◆ Task input:
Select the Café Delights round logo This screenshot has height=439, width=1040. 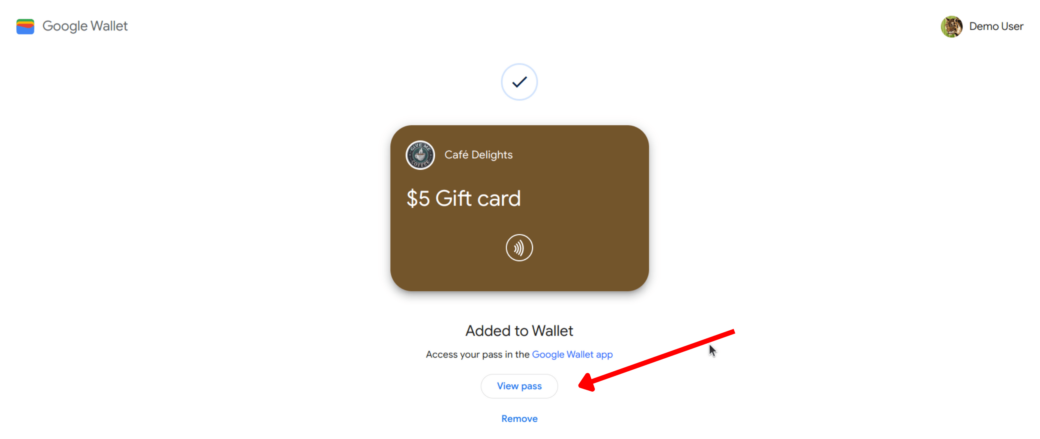[x=420, y=155]
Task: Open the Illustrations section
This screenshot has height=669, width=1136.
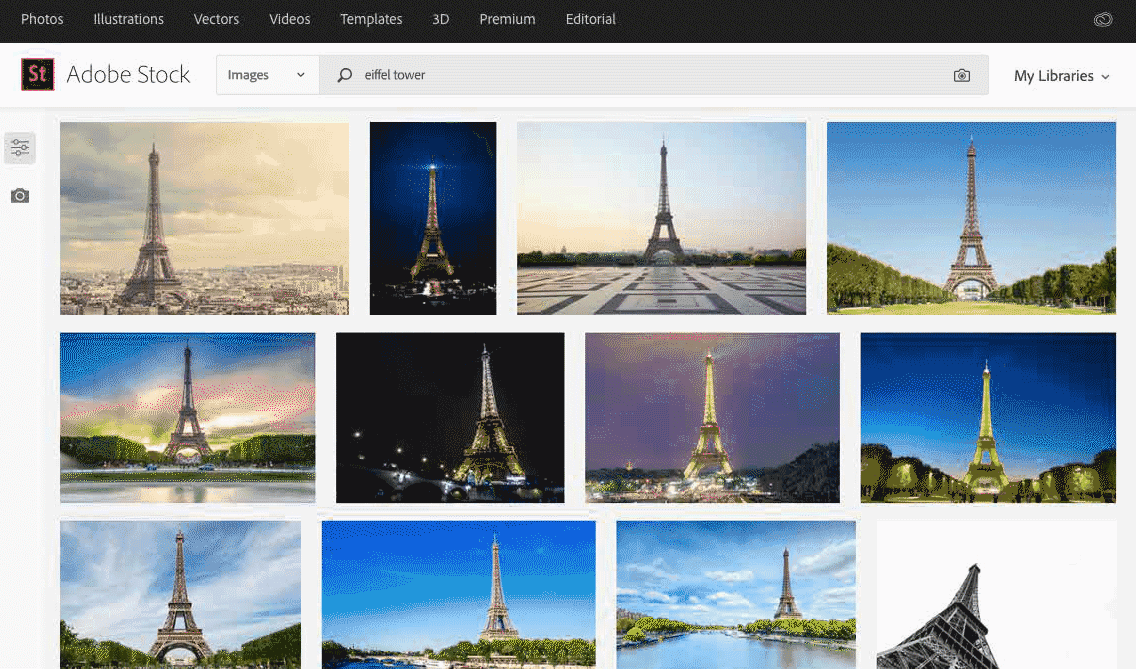Action: tap(128, 19)
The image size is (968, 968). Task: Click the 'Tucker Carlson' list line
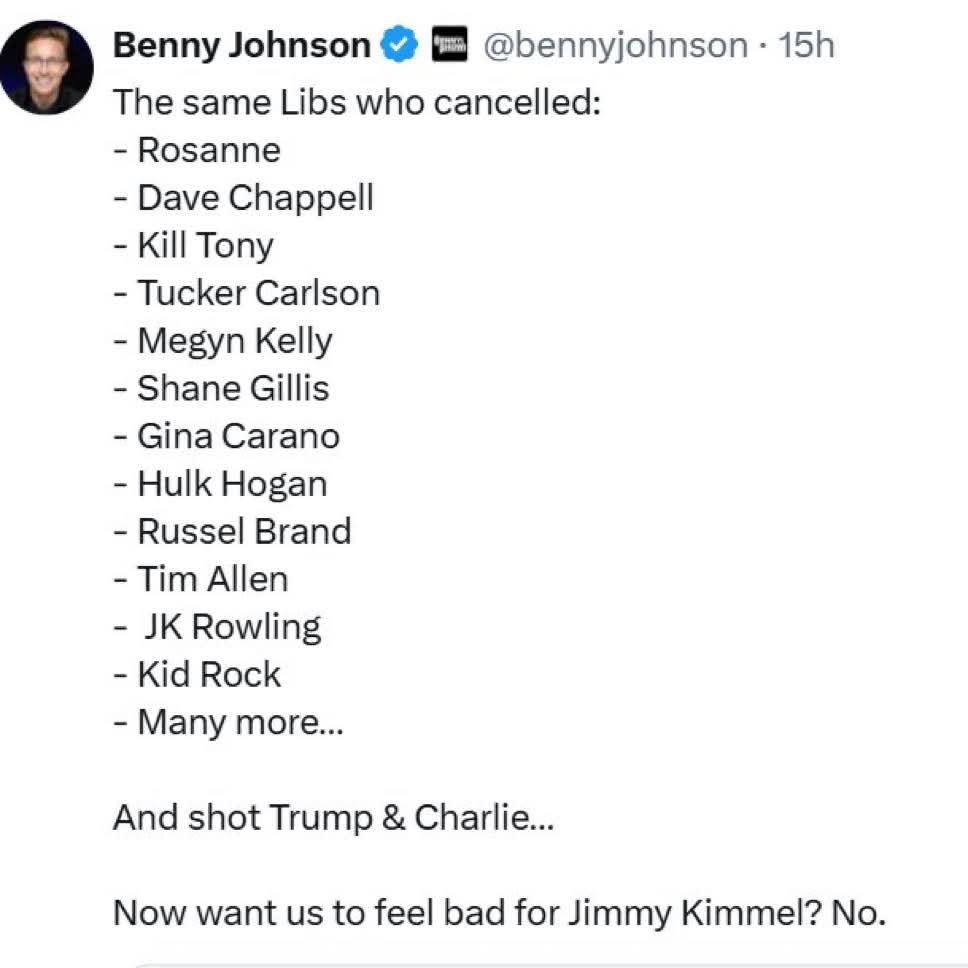(246, 293)
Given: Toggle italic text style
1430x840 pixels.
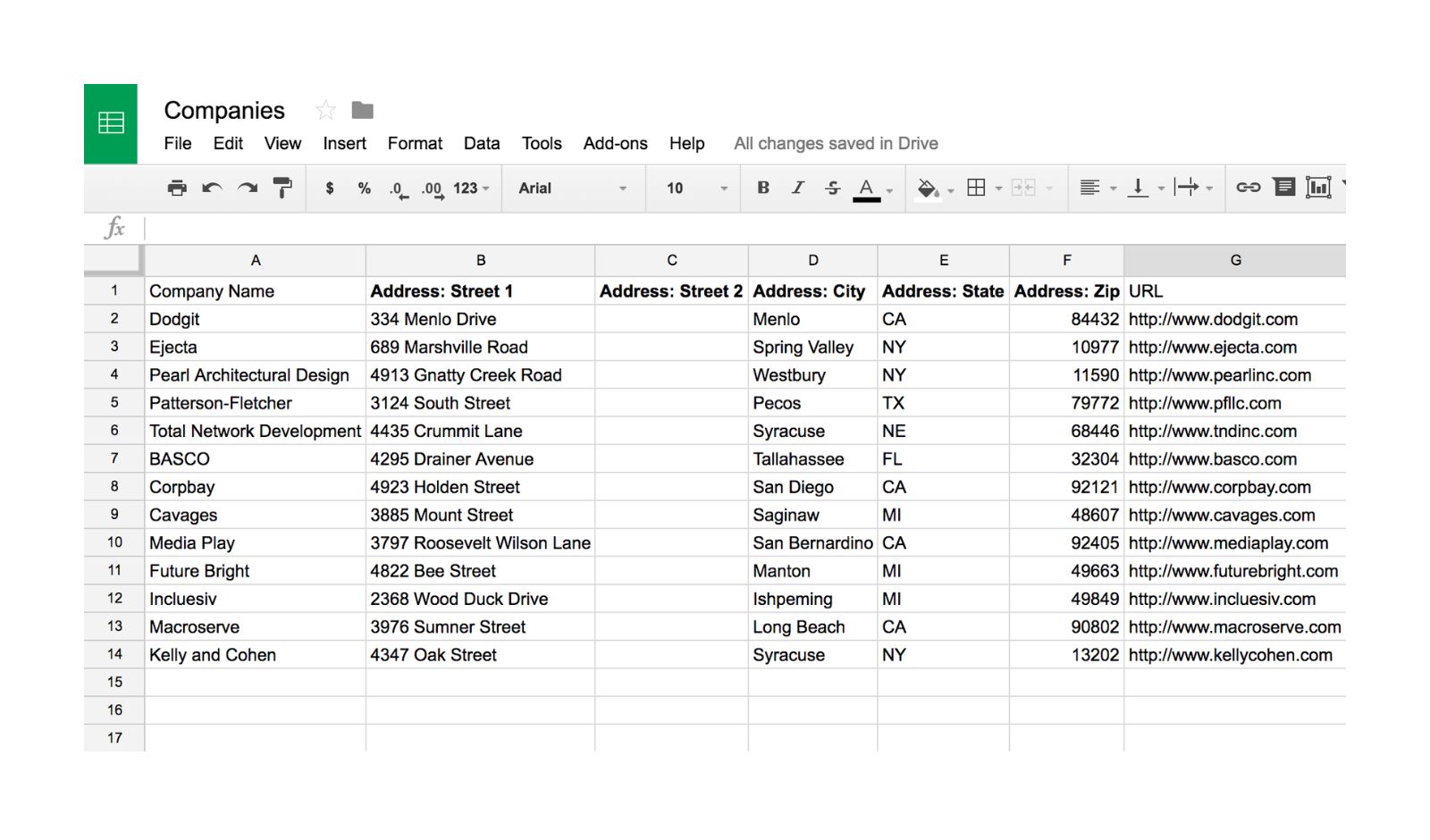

◆ Work instruction:
Pictures are to be left out; the answer must otherwise be exactly the lines from the one with "This screenshot has height=669, width=1136." through the final line of the entries above, both included.

◆ Exercise solution:
This screenshot has height=669, width=1136.
Action: tap(128, 19)
The image size is (968, 968). Task: Click the 'Tucker Carlson' list line
(246, 293)
Given: Toggle italic text style
1430x840 pixels.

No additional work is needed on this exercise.